In the investment world your investment returns are not always influenced by the investments you make, but by the ones you avoid. Avoiding the gold and commodity sectors in SA over the past five years has been a very good decision.
Before I get emails about being wise after the event and commentating with hindsight, I’ve been warning about this trend for the past four years. It has been clear to me for some time that we are witnessing the end-times of our gold mining industry. This has been the result of a combination of factors including rising labour costs, frequent strikes, electricity (costs as well as certainty of supply), the uncertainty about ownership of mineral rights, affirmative action and BEE-codes. However, our mining grades have been falling in addition to sharply higher costs to get the remaining gold out of the ground.
The only people really making any money out of gold mining are the executives paying themselves obscene amounts of money for being in charge of a dying industry.
This chart should scare you
The chart below compares the Old Mutual Mining and Resources Fund returns with that of the JSE All Share index over five years.
Source: Investec Asset Management
In spite of a very nice uptick of over 11% over the past month, the fund has not produced any returns for investors who have hung around for five years or so. I have merely picked the OM fund as a matter of convenience. All the other gold and commodity funds tell similar tales of woe.
This has been wealth destruction on an industrial scale. Its impact is more widely felt than in just the ups and down of quoted shares or the values of investment funds.
The full-scale effect of this waning mining industry is being felt in many areas of South Africa, including job creation, tax revenue collections, new foreign direct investments and even in the decay of former mining towns, scattered around the Witwatersrand.
As I said in the heading: it’s a chart that scares me as it should scare you. It highlights how quickly things that might appear to be of a permanent nature can change. It also scares me how little government seems able to do about it. It appears to me that there is very little long-term planning being done to consider how a replacement needs to be found for the mining industry.
In a certain sense the graph also warns about the dramatic effects of how rapidly things collapse. Last week global consulting firm A.T. Kearney released a report on how senior management around the globe rate various countries in terms of foreign direct investment (FDI). See 2015 FDI Confidence Index here).
SA was highly ranked at no. 11 in 2012, no. 15 in 2013) and no. 13 in 2014.
This year, mainly due do the mining unrest and the prolonged strikes at our platinum mines last year, we have simply vanished off the list.
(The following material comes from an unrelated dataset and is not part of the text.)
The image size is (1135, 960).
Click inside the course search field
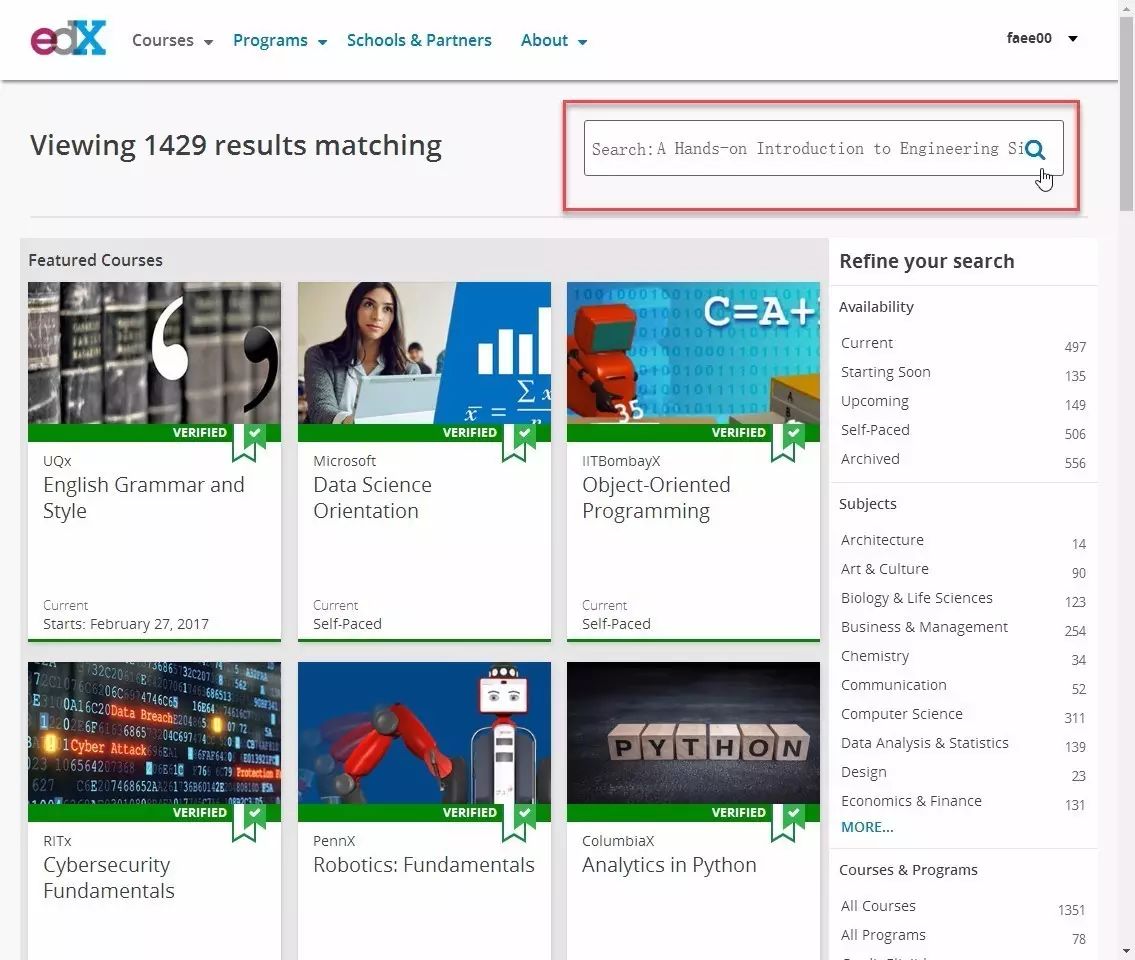(800, 149)
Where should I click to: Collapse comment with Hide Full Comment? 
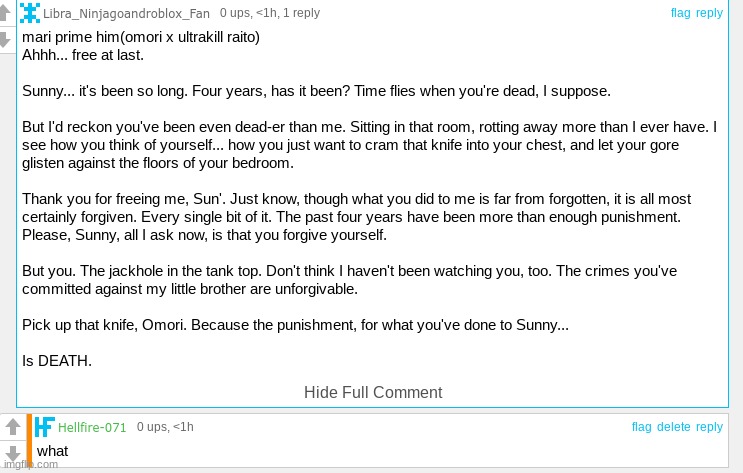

Kaput!
What is particularly worrying is the very strong correlation between these rankings and future FDI. The developed world is looking better all the time but more worrying is that not one country in the Middle East and North Africa (MENA) or sub-Saharan Africa make the rankings this year.
We need FDI now more than ever, but we are not getting it, and it would be appear as if at every turn we are making life as difficult as possible for potential foreign investors to set up shop in SA.
Without meaningful FDI our relative chart (SA versus the world) could well end up looking like the chart enclosed.
Is foreign investment a remnant of our colonial past?
* Baron Nathan Mayer de Rothschild reportedly made a fortune during the Battle of Waterloo by using messengers with homing pigeons who sent reports on the outcome of the war back to London and Frankfurt. This time advantage enabled him to buy and/or sell shares well ahead of everyone else.